A federal judge in Camden, N.J. denied class certification Friday in a suit claiming reality TV star, Bethenny Frankel, falsely promoted her Skinny Girl margaritas as all-natural.
The class can not be certified because the plaintiffs failed to meet the requirement under R. 23(b)(3) for ascertainability of its membership, U.S. District Judge Noel Hillman ruled in Stewart v. Beam Global Spirits & Wine, 11-5149. The lack of objective evidence to verify who bought the defendant’s product would force the court to conduct a “mini-hearing” on the merits of each case, the judge said, and would be unduly burdensome.
Lawyers for the plaintiffs suggested the class could be ascertained through affidavits or attestations submitted by putative class members, but Hillman rejected that method. He agreed with the defendants’ assertions that such a method was self-serving and unreliable and would deprive them of their due process rights.

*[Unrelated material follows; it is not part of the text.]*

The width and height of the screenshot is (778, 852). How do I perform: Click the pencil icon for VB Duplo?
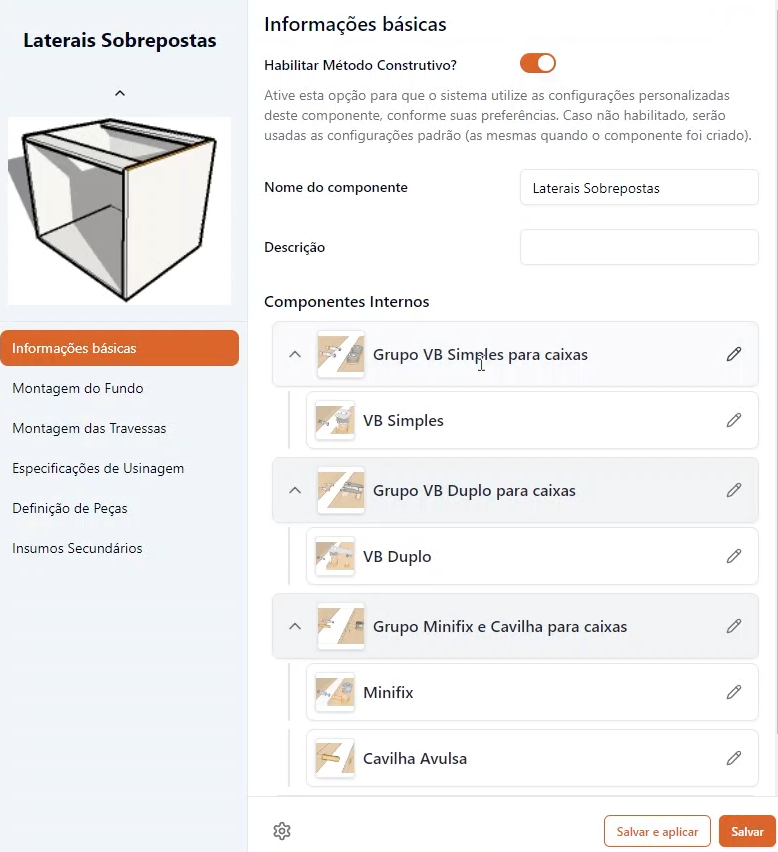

The suit claims marketing for Skinny Girl Margarita represents it to contain only natural ingredients and no preservatives. Such claims were made on taxi signboards, billboards, on product packaging and in print and online media, the suit alleges.
However, the drink contains sodium benzoate, a chemical preservative. That ingredient can become carcinogenic when mixed with acids such as the lime juice in margaritas, the suit claims. In 2011, retailer Whole Foods announced it was pulling Skinny Girl Margaritas off its shelves because the product includes sodium benzoate, the suit said.
The defendants, in response to those claims, conceded that their product contains “a minute amount” of sodium benzoate and that the product is “permitted for use as a preservative by the U.S. Food and Drug Administration.”
Frankel was a celebrity chef who promoted a healthy lifestyle through cookbook sales, the suit said. She developed Skinny Girl Margaritas, the first in a line of low-calorie cocktails, before selling the business to Beam Global Spirits and Wine in 2011. Frankel appeared in two programs on the Bravo network, “The Real Housewives of New York City,” from 2008-2010, and “Bethenny Ever After” in 2010-2012.
The suit names Frankel; her company, Skinny Girl Cocktails; and Beam Global Spirits and Wine, as defendants.
It brings claims for violation of the New Jersey Consumer Fraud Act and for negligent misrepresentation, breach of contract and unjust enrichment.